In March 2015, with a group of architecture students from ETH Zurich, and the Chair for the History of Art and Architecture of Prof. Philip Ursprung, we embarked on a seminar trip titled Debalkanize! A Journey to Macedonia & Kosovo. We intended to demystify stereotypes of the Balkans by revisiting Skopje’s forgotten international spirit. If »balkanization« has been a synonym of »chaos» since the early twentieth century, it was time to revise the concept and make it fruitful again. [1] We visited two successor states of the dissolved Yugoslavia, both of them problematic in terms of international recognition, sovereignty, and identity.

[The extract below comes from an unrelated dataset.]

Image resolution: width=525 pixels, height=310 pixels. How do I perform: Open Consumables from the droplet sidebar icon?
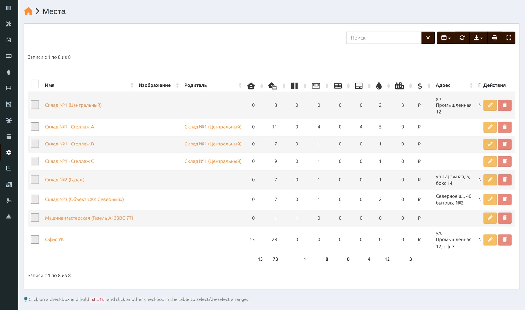(9, 72)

This essay focuses on Skopje and its architectural legacy, through which I will address a broader geopolitical context, then and now. Why is this exemplary architectural legacy barely known to the European architecture community? Can we learn from Skopje about postwar international development policies led by intergovernmental organizations like the UN? How could we compare them with the current neoliberal trends of urban development? In order to answer these questions, let us first go briefly to the context of Yugoslavia, the devastating Skopje earthquake of 1963, and the United Nations-sponsored mission to rebuild it.

 

Skopje Earthquake 1963: Beyond The Cold War

The earthquake of 1963 destroyed 80 percent of the building stock and left more than 1,000 casualties. What followed is one of the most systematic examples of postwar planning and rebuilding after a disaster. The UN and Yugoslavia recognized an opportunity in Skopje to affirm their global influence, while the position of Yugoslavia as a founding member of the Non-Aligned Movement in 1961 enabled countries from the both sides of the Iron Curtain to collaborate. The once marginal Balkan city suddenly became a world affair. In the midst of the Cuban Missile Crisis and an impending nuclear war, Skopje became a showcase city for the world solidarity. An international group of experts traveled to Skopje and worked under adverse conditions. Urban planning and architecture have been widely used by the UN international development missions throughout the world as primary instruments for modernization and pacification. The UN sponsored and mediated the city’s reconstruction, as help was flowing in from almost every corner of the world. The Yugoslav leader Josip Broz Tito addressed the general assembly of UN in 1963 following the quake: »Yugoslavia, with world help, would build a more beautiful and joyful Skopje as a symbol of the fraternity and equality of world nations. This broad display of international solidarity reflected the desire of the overwhelming majority of people throughout the world to prevent a far greater catastrophe, which a nuclear war would bring upon mankind.« [2] The chief of the Centre for Housing Building and Planning at the UN, Ernest Weissmann, led the mission in Skopje. He created an International Board of Consultants and commissioned famous architects like Constantinos Doxiadis, Kenzo Tange, Jackob Bakema, and Adolf Ciborowski. If we could consider Skopje’s rebuilding a testing ground for post–Cold War city planning, our journey was a trip into the past as well as into the future. What follows is our encounter with the built fragments of the master plan, among others, the new train station (City Gate) by Kenzo Tange and URTEC (Japan), 1968-81; University Campus St. Cyril and Methodius by Marko Mušić (Slovenia), 1974 and the Museum of Contemporary Art Skopje by architects’ group from (Poland), 1970.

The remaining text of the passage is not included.